QUOTED PASSAGE:
★ ★ ★ ★ ★ ★ ★

Clustering & High Availability

Scale Arc horizontally with multi-node clusters. Separate write, read, and compaction workloads across dedicated nodes with automatic failover and shared storage.

Overview

Arc Enterprise clustering uses a role-based architecture where each node in the cluster serves a specific purpose:

┌─────────────────────────────────────────────────────────────┐
│                   Arc Enterprise Cluster                     │
│                                                              │
│  ┌──────────────┐    ┌──────────────┐                        │
│  │   Writer 1   │    │   Writer 2   │                        │
│  │  (Primary)   │◄──►│  (Standby)   │                        │
│  └──────┬───────┘    └──────────────┘                        │
│         │                                                    │
│         │ WAL Replication                                    │
│         ▼                                                    │
│  ┌──────────────────────────────────────────────────────┐   │
│  │              Shared Storage Layer                     │   │
│  │         (S3 / Azure Blob / MinIO / NFS)              │   │
│  └──────────────────────────────────────────────────────┘   │
│         │                                                    │
│         ▼                                                    │
│  ┌──────────────┐    ┌──────────────┐    ┌──────────────┐   │
│  │   Reader 1   │    │   Reader 2   │    │   Reader N   │   │
│  └──────────────┘    └──────────────┘    └──────────────┘   │
│                                                              │
│  ┌──────────────┐    ┌──────────────┐                        │
│  │ Compactor 1  │    │ Compactor 2  │   (Background)         │
│  └──────────────┘    └──────────────┘                        │
│                                                              │
└─────────────────────────────────────────────────────────────┘

Node Roles

Role	Purpose	Capabilities
writer	Handles data ingestion and WAL	Ingest, coordinate
reader	Serves queries from shared storage	Query
compactor	Runs background file optimization	Compact
standalone	Single-node mode (default)	All capabilities

Writers receive data via the ingestion API, buffer it, and flush Parquet files to shared storage. WAL replication ensures durability.

★ ★ ★ ★ ★ ★ ★

Dataset rows:

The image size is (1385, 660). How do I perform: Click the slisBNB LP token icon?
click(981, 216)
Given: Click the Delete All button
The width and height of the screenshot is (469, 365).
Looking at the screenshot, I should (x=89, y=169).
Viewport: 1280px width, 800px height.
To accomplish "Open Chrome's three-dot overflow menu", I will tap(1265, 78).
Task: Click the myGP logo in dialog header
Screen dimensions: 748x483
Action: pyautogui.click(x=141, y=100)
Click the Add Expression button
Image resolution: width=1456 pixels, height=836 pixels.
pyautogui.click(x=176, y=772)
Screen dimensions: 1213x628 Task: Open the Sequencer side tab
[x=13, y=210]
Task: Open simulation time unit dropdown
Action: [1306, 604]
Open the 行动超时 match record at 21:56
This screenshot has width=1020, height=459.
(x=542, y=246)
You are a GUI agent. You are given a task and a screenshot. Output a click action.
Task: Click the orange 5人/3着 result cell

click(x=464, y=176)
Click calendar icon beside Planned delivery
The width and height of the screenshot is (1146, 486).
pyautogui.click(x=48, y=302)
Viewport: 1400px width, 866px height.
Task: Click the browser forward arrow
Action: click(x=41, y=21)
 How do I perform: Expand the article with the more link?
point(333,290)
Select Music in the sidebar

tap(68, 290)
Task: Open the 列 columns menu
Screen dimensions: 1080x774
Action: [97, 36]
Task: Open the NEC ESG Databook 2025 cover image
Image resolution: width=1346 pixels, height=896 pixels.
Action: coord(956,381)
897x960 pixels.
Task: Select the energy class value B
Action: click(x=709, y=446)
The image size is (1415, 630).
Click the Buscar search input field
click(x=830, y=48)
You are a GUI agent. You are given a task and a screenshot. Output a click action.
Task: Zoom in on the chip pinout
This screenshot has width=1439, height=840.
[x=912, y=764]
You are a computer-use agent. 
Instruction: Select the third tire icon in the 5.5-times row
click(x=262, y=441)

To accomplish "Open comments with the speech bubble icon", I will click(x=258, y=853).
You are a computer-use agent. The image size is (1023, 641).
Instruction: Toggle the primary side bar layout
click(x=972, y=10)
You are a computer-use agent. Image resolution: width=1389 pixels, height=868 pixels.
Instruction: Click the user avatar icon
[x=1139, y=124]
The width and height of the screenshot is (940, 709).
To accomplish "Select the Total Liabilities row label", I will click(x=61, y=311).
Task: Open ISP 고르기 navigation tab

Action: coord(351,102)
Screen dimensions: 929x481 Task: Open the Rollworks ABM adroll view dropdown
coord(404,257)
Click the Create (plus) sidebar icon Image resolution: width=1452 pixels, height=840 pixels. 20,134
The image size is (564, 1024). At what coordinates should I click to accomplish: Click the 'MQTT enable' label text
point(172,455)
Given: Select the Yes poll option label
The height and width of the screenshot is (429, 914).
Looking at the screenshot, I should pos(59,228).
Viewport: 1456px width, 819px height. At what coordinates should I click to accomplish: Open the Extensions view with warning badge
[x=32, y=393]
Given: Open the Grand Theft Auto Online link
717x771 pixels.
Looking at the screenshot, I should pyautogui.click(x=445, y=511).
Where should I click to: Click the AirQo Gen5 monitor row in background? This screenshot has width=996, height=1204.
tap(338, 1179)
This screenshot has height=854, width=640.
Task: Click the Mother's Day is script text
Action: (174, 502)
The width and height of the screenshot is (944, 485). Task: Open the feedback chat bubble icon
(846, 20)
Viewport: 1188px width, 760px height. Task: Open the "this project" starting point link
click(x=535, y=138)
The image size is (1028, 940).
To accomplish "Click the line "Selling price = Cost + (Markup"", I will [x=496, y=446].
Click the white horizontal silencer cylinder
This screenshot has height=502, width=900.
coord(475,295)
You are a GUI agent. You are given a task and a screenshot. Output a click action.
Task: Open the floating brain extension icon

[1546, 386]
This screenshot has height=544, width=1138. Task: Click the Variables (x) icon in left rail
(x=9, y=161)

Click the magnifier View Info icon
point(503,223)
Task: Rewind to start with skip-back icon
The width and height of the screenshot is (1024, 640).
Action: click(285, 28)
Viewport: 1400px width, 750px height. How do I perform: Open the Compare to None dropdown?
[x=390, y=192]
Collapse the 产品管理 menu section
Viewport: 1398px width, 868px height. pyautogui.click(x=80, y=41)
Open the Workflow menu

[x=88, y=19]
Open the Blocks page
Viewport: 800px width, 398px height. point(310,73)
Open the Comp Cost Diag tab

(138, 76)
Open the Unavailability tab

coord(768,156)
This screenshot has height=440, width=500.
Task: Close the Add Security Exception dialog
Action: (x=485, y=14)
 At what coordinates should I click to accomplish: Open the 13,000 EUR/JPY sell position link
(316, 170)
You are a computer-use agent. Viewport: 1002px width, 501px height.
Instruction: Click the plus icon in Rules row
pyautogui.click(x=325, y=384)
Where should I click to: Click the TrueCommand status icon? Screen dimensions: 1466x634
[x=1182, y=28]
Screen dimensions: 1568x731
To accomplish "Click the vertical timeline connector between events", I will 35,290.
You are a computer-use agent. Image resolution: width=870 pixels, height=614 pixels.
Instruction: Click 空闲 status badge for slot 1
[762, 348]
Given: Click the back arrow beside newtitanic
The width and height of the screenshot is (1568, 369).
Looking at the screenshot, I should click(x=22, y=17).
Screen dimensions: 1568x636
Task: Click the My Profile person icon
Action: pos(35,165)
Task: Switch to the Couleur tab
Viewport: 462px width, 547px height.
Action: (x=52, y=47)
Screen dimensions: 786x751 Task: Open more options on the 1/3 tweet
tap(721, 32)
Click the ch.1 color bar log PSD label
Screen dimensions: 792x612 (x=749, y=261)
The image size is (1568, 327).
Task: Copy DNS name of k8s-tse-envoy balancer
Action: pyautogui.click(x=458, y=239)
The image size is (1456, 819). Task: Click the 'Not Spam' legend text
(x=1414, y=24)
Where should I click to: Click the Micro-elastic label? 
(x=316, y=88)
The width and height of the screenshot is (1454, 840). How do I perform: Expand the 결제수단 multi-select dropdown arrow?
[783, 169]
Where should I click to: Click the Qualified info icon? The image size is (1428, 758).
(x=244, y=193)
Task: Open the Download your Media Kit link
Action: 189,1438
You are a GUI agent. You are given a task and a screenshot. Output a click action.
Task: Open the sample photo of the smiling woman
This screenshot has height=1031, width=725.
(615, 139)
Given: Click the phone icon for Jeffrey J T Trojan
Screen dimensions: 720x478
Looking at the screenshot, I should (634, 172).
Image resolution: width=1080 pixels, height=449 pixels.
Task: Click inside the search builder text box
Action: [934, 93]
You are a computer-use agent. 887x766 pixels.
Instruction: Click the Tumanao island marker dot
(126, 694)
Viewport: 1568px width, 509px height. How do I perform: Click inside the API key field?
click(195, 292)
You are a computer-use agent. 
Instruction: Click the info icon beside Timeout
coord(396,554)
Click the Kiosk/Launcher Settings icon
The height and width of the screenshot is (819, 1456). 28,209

★ ★ ★ ★ ★ ★ ★

TASK REQUIREMENTS:
1. Give back, unchanged, the stretch of entries from the line containing "Task: Open the 列 columns menu" through the line containing "click(x=830, y=48)".
2. Extend the Arc clustering page past its last sentence.

EXERCISE RESULTS:
1.
Task: Open the 列 columns menu
Screen dimensions: 1080x774
Action: [97, 36]
Task: Open the NEC ESG Databook 2025 cover image
Image resolution: width=1346 pixels, height=896 pixels.
Action: coord(956,381)
897x960 pixels.
Task: Select the energy class value B
Action: click(x=709, y=446)
The image size is (1415, 630).
Click the Buscar search input field
click(x=830, y=48)

2.
Readers query data directly from shared storage using DuckDB. Scale readers horizontally to handle more concurrent queries.
Compactors run hourly and daily file compaction in the background without impacting write or read performance.

Configuration

TOML Configuration

[cluster]
enabled = true
node_id = "writer-01"           # Unique identifier for this node
role = "writer"                 # writer, reader, compactor, standalone
cluster_name = "production"     # Cluster identifier
seeds = ["10.0.1.10:9000", "10.0.1.11:9000"]  # Seed nodes for discovery
coordinator_addr = ":9000"      # Address for inter-node communication
health_check_interval = 10      # Health check interval (seconds)
heartbeat_interval = 5          # Heartbeat interval (seconds)
replication_enabled = true      # Enable WAL replication to readers

Environment Variables

ARC_CLUSTER_ENABLED=true
ARC_CLUSTER_NODE_ID=writer-01
ARC_CLUSTER_ROLE=writer
ARC_CLUSTER_CLUSTER_NAME=production
ARC_CLUSTER_SEEDS=10.0.1.10:9000,10.0.1.11:9000
ARC_CLUSTER_COORDINATOR_ADDR=:9000
ARC_CLUSTER_HEALTH_CHECK_INTERVAL=10
ARC_CLUSTER_HEARTBEAT_INTERVAL=5
ARC_CLUSTER_REPLICATION_ENABLED=true

Deployment Example

A minimal 3-node cluster with one writer and two readers using Docker Compose:

# docker-compose.yml
version: "3.8"

services:
  # Shared storage (MinIO as S3-compatible backend)
  minio:
    image: minio/minio
    command: server /data --console-address ":9001"
    environment:
      MINIO_ROOT_USER: minioadmin
      MINIO_ROOT_PASSWORD: minioadmin123
    ports:
      - "9001:9001"

  # Writer node (primary)
  arc-writer:
    image: basekick/arc:latest
    environment:
      ARC_LICENSE_KEY: "ARC-XXXX-XXXX-XXXX-XXXX"
      ARC_STORAGE_BACKEND: minio
      ARC_STORAGE_S3_BUCKET: arc-data
      ARC_STORAGE_S3_ENDPOINT: minio:9000
      ARC_STORAGE_S3_ACCESS_KEY: minioadmin
      ARC_STORAGE_S3_SECRET_KEY: minioadmin123
      ARC_STORAGE_S3_USE_SSL: "false"
      ARC_STORAGE_S3_PATH_STYLE: "true"
      ARC_CLUSTER_ENABLED: "true"
      ARC_CLUSTER_NODE_ID: writer-01
      ARC_CLUSTER_ROLE: writer
      ARC_CLUSTER_CLUSTER_NAME: production
      ARC_CLUSTER_COORDINATOR_ADDR: ":9000"
      ARC_CLUSTER_REPLICATION_ENABLED: "true"
      ARC_AUTH_ENABLED: "true"
    ports:
      - "8000:8000"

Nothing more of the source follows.